Action Unit Memory Network for Weakly Supervised Temporal Action Localization
This work addresses the challenge of detecting and localizing actions in untrimmed videos with only video-level labels, which is incremental as it builds on existing methods with a novel memory-based approach.
The paper tackles the problem of weakly supervised temporal action localization in videos by proposing an Action Unit Memory Network (AUMN) to improve localization completeness and reduce background interference, resulting in an average mAP improvement from 47.0% to 52.1% on the THUMOS14 dataset.

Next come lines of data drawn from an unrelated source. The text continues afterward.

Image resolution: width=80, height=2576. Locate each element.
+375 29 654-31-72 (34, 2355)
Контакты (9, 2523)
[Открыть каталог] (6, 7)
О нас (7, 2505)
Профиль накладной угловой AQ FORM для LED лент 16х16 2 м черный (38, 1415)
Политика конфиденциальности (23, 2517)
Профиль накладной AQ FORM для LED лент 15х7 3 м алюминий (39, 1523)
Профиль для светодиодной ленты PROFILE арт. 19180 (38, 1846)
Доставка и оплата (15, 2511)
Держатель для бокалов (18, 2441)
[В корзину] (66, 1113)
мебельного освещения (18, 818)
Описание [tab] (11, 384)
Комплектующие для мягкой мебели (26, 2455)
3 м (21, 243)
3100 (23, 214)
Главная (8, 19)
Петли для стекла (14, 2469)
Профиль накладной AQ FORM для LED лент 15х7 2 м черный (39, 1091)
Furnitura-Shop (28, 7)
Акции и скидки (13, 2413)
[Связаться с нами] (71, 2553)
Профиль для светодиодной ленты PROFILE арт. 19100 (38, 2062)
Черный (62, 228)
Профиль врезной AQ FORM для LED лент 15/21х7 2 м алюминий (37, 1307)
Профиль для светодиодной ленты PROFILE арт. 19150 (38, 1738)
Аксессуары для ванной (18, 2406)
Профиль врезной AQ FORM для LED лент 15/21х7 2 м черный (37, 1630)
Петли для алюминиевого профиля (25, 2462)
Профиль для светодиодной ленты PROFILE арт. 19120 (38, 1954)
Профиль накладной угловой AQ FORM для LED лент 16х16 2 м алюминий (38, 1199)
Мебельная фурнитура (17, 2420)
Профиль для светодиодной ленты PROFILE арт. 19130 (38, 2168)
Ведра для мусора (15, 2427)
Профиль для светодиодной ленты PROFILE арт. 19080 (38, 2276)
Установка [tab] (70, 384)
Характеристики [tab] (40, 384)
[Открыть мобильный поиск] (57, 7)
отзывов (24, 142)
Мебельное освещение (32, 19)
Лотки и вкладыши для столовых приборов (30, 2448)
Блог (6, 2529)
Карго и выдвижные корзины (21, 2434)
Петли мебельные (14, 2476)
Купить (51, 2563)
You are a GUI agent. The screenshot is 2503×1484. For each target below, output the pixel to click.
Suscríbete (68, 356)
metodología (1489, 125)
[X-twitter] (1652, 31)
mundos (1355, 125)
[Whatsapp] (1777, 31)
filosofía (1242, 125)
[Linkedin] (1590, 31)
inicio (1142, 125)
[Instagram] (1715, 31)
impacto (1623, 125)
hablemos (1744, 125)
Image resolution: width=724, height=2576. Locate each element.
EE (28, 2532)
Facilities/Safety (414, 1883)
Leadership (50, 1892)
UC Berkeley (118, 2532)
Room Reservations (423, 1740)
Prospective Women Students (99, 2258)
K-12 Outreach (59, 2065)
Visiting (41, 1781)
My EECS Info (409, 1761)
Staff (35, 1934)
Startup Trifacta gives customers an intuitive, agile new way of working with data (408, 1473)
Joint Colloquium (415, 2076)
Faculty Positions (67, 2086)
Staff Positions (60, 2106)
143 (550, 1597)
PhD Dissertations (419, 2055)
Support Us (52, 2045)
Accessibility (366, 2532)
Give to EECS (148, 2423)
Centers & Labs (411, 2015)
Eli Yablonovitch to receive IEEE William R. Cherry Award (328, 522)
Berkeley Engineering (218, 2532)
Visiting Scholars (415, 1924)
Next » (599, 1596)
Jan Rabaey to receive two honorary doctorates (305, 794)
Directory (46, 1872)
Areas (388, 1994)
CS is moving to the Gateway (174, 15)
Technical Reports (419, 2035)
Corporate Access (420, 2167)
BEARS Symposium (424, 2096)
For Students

Weakly supervised temporal action localization aims to detect and localize actions in untrimmed videos with only video-level labels during training. However, without frame-level annotations, it is challenging to achieve localization completeness and relieve background interference. In this paper, we present an Action Unit Memory Network (AUMN) for weakly supervised temporal action localization, which can mitigate the above two challenges by learning an action unit memory bank. In the proposed AUMN, two attention modules are designed to update the memory bank adaptively and learn action units specific classifiers. Furthermore, three effective mechanisms (diversity, homogeneity and sparsity) are designed to guide the updating of the memory network. To the best of our knowledge, this is the first work to explicitly model the action units with a memory network. Extensive experimental results on two standard benchmarks (THUMOS14 and ActivityNet) demonstrate that our AUMN performs favorably against state-of-the-art methods. Specifically, the average mAP of IoU thresholds from 0.1 to 0.5 on the THUMOS14 dataset is significantly improved from 47.0% to 52.1%.